News and Opinion from Sisters, Oregon
It was getting bad. When I walked by the doorway of my home office, I looked the other way. After years of shoving papers into drawers and filling the closet with wayward objects, I was stuck. Old photographs, unhung artwork, writing samples, tax and medical records were all jumbled together.
The room doubles as a place for guests to stay. Usually, the imminent arrival of a houseguest got me tidying up so there was a place to hang a few clothes, put luggage on a chair and have a spot on the desk for a book, cup of water, and reading glasses.
But COVID-19 quarantined any chance for visits, so the room accumulated more orphaned possessions.
Somehow, I still wrote a book in the clutter, using the bed as a flat surface for laying out photographs and chapters. I got it done, but in retrospect, I saw how working in such disarray made the work harder than it had to be.
With the stirring of spring, I decided to do myself a favor and make a more inviting space for the final phase of my next book.
There’s time when I sit at my desk waiting for the computer to start, or the printer to warm up, that could be used for something other than checking Facebook posts on my phone. That’s how it started: just a few minutes pulling out a pinch of papers from a long-ignored file drawer that became a boneyard for documents. It created a new habit when I had a few spare moments.

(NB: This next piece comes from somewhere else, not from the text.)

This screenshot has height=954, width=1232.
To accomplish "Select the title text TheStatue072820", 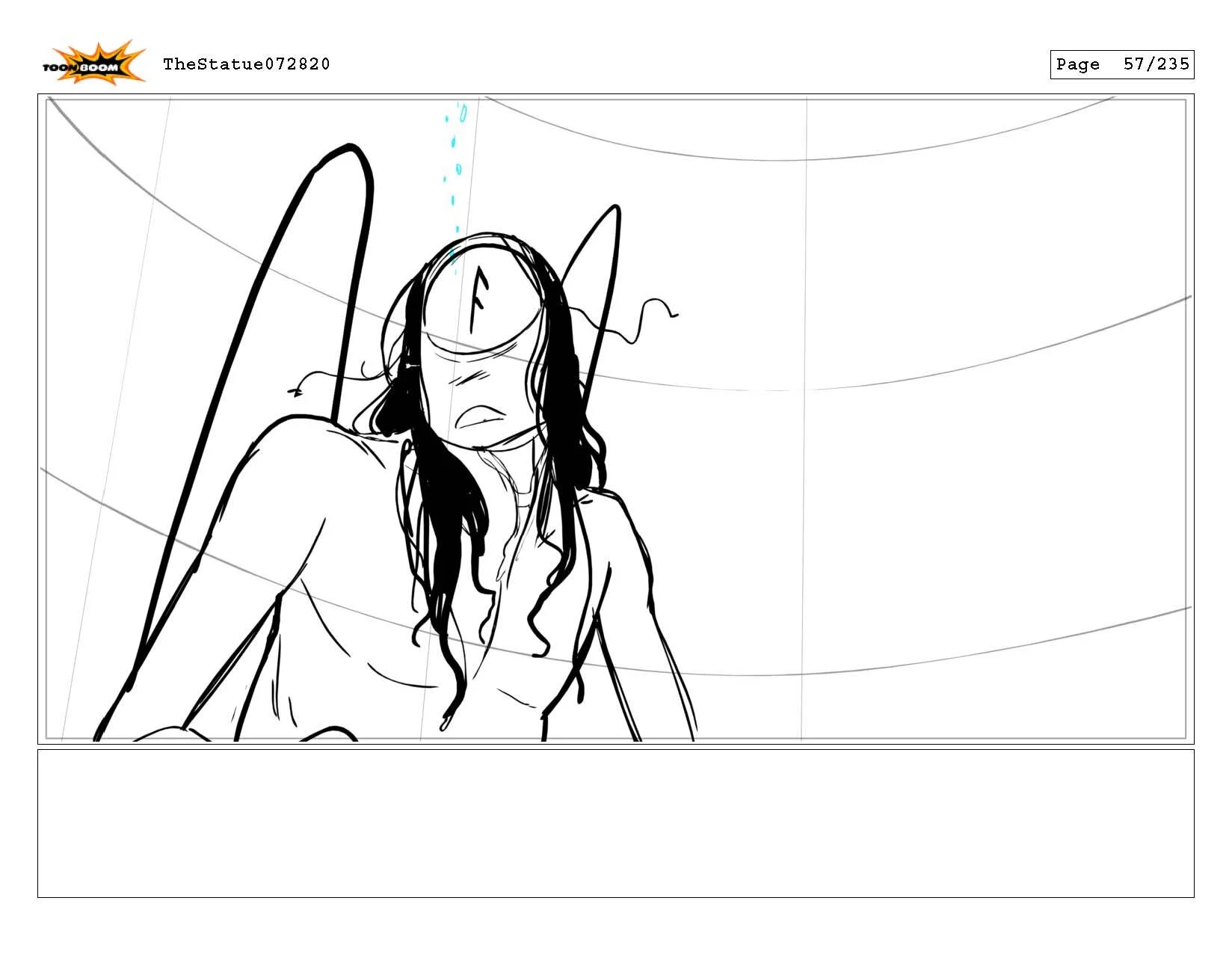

I began to increase the time I spent sifting through drawers. Each drawer had a story to tell. Some went back 10 and 20 years. Old insurance records, receipts from the veterinarian, letters from our daughter’s school, and unread articles, all lay forgotten in crinkled repose.
I found the missing school pictures I needed to finish a montage of our daughter from kindergarten to high school graduation. There were cards and medical records from 2008 when I was hospitalized for complications from H1N1. I found old holiday cards and get-well cards from 2014 when I was going through cancer treatments. I found the paperwork for the fundraiser dear friends organized when we were struggling under the cost of surviving cancer. I found another folder with the paperwork for a fundraiser I helped with for another cancer survivor a few years ago.
So many stories and memories. Seeing reams of paper from hospital stays, insurance documents, and doctor’s visits opened me up to remembering the hardest and most blessed moments in my life. There were memories of joy, sorrow, and drudgery. Putting it all in its place was triggering, reenergizing, and comforting. I was finally facing the clutter and disarray in my life and doing something about it.
As the room transformed and the bags filled with recycling, shredding, garbage, and giveaways, I felt lighter. The space began to feel inviting. A place of comfort where I felt inspired instead of quelled. A place with enough space to create, stretch out, and imagine possibilities.
The stack on my desk is smaller and more manageable now. I keep up with it and choose to recycle items right away instead of keeping them around for years for no good reason. It feels liberating; like all the possibilities emerging this spring have found their way inside our home.